**Цитируемый текст**
**********

В январе восемьдесят шестого – письмо от Рубиных – мне:
– Наш дорогой и великий друг! Поздравляем тебя с днем рождения. Шлем тебе в этот день нашу любовь, наше тепло, радость быть с тобой, даже писать тебе, гордость от сознания дружбы с тобой. Какое счастье знать тебя, человека, в котором самым счастливым образом соединились великий талант, доброта и великая терпимость, душевная щедрость, поразительная открытость и расположенность к людям. Дай тебе Бог, дай тебе Бог! Да хранит Он тебя для нас, для всех любящих тебя. Обнимаем тебя, дорогой наш. Наши поздравления Люде – с именинником. По старым еврейским законам, по которым у мужчины совершеннолетие наступает в тринадцать лет, ты уже трижды совершеннолетен, что вполне соответствует прожитой тобой жизни. Оля и Эдик. В Киеве появилась «Прима» – на днях вышлю.
В апреле восемьдесят седьмого – Рубин – мне:
– Есть сейчас несколько очень хороших поэтов. Но вот уже четверть века (да больше уже!) российская литература не дала ни одного поэта, кто сравнился бы по масштабности чувств, мыслей и выражения – с теми, прежними. Только Владимир Алейников – это не эмоции мои, а глубокое убеждение.
В январе восемьдесят восьмого – Рубин – мне:
– Стихи твои – поразительны. Таких я еще не знал – по трагичности и пронзительности. И все же, несмотря на гениальность этих стихов, несомненно отражающих душевный строй определенного жизненного периода, молю Бога, чтобы этот период миновал. Ты так заслуживаешь мира и покоя.

**********

**Исходные данные**
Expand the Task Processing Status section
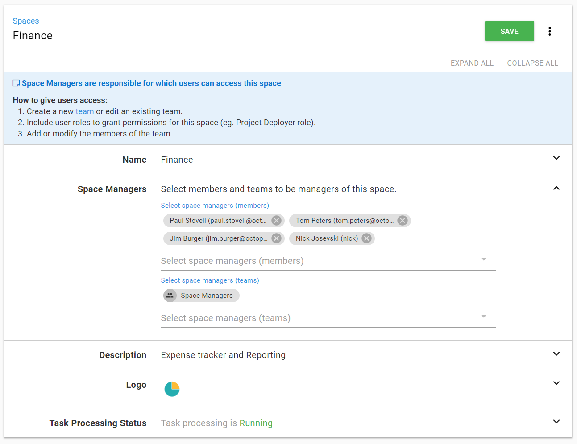 [556, 421]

**********

**Список заданий**
1. Воспроизведите без изменений фрагмент цитируемого текста между «В апреле восемьдесят» и «мира и покоя.», включая оба этих места.
2. Когда, согласно цитируемому тексту, Рубин прислал письмо со словами о Владимире Алейникове?

**Ответы по заданиям**
1.
В апреле восемьдесят седьмого – Рубин – мне:
– Есть сейчас несколько очень хороших поэтов. Но вот уже четверть века (да больше уже!) российская литература не дала ни одного поэта, кто сравнился бы по масштабности чувств, мыслей и выражения – с теми, прежними. Только Владимир Алейников – это не эмоции мои, а глубокое убеждение.
В январе восемьдесят восьмого – Рубин – мне:
– Стихи твои – поразительны. Таких я еще не знал – по трагичности и пронзительности. И все же, несмотря на гениальность этих стихов, несомненно отражающих душевный строй определенного жизненного периода, молю Бога, чтобы этот период миновал. Ты так заслуживаешь мира и покоя.

2. В апреле восемьдесят седьмого.